VOF-DNS primary breakup simulations extended to different operating conditions

ESTiMatE researchers keep working on Direct Numerical Simulations (DNS) to predict the spray formation within prefilming airblast atomisers. The final objective of the activity is to derive a primary breakup model to couple with liquid spray Eulerian-Lagrangian Large-Eddy Simulations (LES) of the reacting flow to predict soot formation within spray flames in aero engines.

The research team from Universitat Politècnica de València (UPV) has already demonstrated success in predicting the primary atomisation mechanism of such atomisers for a reference operating condition (previous news here).
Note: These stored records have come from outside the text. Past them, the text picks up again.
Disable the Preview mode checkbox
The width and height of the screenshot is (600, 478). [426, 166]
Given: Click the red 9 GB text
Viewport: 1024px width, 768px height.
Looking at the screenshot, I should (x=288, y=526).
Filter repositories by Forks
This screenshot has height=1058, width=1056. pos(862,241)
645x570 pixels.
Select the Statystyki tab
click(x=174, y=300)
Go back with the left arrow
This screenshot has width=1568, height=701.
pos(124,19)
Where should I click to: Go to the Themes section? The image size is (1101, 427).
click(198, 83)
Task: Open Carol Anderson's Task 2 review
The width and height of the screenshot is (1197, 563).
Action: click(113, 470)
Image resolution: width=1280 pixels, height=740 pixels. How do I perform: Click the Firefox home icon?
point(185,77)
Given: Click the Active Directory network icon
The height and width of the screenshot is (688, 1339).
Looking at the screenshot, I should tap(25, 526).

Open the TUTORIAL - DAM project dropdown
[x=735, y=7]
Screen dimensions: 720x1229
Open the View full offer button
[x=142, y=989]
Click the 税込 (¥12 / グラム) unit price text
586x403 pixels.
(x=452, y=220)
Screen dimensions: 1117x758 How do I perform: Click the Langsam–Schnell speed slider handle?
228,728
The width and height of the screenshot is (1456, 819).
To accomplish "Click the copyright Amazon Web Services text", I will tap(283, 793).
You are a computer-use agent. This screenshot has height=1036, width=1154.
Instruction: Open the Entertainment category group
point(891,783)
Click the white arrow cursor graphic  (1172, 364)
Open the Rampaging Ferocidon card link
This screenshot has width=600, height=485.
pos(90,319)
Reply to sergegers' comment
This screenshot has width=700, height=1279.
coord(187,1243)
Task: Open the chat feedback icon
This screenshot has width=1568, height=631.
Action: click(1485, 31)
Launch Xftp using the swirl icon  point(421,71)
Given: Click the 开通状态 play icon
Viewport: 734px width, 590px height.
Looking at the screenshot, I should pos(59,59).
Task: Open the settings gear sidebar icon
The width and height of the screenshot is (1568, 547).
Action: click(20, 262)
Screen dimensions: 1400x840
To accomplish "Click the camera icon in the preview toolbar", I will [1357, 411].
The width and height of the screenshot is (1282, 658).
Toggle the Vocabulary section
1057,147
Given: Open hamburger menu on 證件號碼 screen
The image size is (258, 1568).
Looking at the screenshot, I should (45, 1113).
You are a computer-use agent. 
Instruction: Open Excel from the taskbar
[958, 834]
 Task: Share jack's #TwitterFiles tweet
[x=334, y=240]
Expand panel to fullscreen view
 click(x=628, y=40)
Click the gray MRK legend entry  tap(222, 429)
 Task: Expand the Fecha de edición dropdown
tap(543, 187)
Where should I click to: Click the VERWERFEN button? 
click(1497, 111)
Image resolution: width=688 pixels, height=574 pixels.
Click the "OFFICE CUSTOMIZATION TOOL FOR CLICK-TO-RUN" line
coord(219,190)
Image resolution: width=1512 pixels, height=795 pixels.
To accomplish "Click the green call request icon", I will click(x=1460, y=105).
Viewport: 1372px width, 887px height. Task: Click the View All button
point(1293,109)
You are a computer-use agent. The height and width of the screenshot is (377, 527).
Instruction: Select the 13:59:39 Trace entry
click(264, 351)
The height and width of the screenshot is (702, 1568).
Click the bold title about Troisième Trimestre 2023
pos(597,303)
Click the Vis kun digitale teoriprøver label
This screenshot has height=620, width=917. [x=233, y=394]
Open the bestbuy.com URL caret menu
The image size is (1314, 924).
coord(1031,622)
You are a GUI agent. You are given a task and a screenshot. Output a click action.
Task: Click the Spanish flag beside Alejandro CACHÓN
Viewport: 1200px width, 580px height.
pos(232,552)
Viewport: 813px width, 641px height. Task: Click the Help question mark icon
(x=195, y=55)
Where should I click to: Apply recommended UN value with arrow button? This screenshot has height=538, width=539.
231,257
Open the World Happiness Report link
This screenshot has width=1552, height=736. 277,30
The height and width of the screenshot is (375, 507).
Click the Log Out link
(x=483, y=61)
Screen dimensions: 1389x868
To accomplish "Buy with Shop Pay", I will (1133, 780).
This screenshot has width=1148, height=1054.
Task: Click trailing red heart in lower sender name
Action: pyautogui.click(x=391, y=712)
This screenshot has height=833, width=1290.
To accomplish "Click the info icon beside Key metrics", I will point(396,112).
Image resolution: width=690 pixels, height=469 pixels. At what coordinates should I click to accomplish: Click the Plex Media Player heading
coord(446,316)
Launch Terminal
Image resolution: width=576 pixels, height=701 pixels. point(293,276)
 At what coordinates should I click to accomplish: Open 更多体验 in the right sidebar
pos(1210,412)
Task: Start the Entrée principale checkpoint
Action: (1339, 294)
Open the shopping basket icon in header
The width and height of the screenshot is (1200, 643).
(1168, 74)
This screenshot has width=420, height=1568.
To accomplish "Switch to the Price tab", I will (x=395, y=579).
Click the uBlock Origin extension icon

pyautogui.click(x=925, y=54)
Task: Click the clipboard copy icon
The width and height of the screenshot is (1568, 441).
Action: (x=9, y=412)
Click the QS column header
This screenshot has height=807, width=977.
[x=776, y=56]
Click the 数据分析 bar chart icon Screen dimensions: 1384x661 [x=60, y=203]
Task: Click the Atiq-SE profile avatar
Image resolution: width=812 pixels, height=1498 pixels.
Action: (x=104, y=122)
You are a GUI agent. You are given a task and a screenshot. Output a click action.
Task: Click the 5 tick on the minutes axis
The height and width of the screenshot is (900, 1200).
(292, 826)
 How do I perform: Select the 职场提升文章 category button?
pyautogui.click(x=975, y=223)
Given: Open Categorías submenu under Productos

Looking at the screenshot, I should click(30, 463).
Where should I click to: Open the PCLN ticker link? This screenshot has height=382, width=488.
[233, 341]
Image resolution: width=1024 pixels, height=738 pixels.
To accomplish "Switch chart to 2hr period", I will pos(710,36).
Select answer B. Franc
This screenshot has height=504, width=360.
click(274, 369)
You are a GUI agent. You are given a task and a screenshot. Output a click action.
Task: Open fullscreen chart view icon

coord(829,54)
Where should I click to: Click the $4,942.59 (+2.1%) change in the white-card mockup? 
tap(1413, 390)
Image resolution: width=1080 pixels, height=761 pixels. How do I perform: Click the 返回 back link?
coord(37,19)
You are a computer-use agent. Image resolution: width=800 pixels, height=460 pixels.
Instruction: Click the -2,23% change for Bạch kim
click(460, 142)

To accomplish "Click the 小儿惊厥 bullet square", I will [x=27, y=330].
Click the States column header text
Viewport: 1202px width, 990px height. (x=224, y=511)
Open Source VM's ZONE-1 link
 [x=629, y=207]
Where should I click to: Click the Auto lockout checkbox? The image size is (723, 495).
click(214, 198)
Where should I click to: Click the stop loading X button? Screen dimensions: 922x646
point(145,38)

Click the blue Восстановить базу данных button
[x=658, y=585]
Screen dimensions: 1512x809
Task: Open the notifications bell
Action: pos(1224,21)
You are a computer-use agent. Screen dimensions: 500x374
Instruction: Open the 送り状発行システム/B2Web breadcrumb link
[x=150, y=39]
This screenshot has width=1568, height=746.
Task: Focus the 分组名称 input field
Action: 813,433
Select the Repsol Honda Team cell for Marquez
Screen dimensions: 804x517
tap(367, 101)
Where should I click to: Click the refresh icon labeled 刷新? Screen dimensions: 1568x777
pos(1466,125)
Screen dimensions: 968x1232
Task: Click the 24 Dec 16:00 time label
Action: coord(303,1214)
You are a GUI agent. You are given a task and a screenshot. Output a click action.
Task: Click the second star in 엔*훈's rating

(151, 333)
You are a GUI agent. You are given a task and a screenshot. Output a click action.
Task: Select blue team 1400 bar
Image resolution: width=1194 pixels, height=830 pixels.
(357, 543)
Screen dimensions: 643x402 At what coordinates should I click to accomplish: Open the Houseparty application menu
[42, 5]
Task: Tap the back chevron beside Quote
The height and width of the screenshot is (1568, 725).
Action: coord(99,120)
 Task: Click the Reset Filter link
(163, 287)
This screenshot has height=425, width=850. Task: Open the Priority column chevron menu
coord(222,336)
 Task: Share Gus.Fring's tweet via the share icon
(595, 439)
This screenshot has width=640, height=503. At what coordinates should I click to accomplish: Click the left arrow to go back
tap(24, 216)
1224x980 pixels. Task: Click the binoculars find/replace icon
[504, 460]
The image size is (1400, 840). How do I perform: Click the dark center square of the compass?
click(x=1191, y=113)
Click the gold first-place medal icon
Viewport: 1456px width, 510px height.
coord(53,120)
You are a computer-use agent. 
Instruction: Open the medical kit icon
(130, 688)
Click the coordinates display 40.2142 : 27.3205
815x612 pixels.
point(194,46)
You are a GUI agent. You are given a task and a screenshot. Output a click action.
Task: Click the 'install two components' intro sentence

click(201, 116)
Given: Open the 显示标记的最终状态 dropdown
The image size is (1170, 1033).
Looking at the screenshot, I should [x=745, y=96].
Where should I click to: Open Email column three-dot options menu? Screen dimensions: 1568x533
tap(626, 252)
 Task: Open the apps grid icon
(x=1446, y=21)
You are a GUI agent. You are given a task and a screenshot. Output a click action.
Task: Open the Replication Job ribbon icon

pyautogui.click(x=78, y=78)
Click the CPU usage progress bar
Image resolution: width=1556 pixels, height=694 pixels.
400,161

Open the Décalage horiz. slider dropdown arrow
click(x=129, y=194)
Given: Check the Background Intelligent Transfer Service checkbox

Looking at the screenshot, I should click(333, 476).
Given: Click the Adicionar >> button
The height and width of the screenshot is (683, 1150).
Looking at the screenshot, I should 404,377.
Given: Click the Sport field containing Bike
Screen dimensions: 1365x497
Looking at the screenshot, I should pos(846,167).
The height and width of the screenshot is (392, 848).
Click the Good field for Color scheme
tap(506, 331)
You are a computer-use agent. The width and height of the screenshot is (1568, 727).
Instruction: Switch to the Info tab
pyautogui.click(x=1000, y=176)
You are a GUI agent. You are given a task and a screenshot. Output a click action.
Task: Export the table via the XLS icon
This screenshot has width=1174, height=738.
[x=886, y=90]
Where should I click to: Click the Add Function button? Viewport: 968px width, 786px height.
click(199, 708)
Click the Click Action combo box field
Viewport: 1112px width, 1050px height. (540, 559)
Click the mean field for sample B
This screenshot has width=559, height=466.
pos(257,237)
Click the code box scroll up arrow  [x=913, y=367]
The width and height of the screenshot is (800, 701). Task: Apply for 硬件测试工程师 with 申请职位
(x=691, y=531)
The efforts then focused on studying the effect of the planar atomiser geometry (namely the atomizer edge thickness) and working conditions through the developed methodology.

As an example, Figure 1 shows the disintegration of the liquid film above the prefilmer into ligaments and droplets for two different fuels at the same operating condition. The studied fuels are Shellsol D70 and a H20-Propanediol mixture, the latter with a significantly greater density, viscosity, and surface tension. These variations in liquid properties are representative of those suffered by kerosene at different engine regimes.

The figure highlights that the primary breakup mechanism (bag formation, bag breakup, rim and ligament formation, and ligament breakup) remains the same. However, the higher density, viscosity, and surface tension of H20-Propanediol lead to a more extended intact core and larger ligaments that end up breaking into a lower amount of droplets, which are also larger than the ones found for Shellsol D70. The application of the developed post-processing techniques to the results also allowed stating that the H20-Propanediol film breaks up into ligaments at a lower frequency and results in a wider spray angle, its droplets traveling at a statistically slower speed. The lower momentum flux ratio and Weber number linked to the H20-Propanediol liquid properties are responsible for these findings.

Qualitative evolution of the spray in the ESTiMatE VOF-DNS airblast simulations for Shellsol D70

Figure 1. Qualitative evolution of the spray in the ESTiMatE VOF-DNS airblast simulations for Shellsol D70 (top) and H20-Propanediol mixture (bottom). For each liquid, the top images represent a top view, whereas the bottom images represent a side view (flow travels from left to right). Gas velocity of 50 m/s, normalised volumetric flow rate of 50 mm2/s, atomizing edge thickness of 230 μm.

 

At the moment, UPV is working with the partners from Barcelona Supercomputing Center (BSC) to take advantage of these results to generate realistic boundary conditions for the spray in reacting flow simulations. These partners proposed a Lagrangian particle injection model that is now at its implementation stage. The task to be conducted by the end of ESTiMatE is the assessment of the validity of the model and its impact on spray flame simulations compared to traditional approaches based on predefined drop size and velocity distributions for the liquid injection.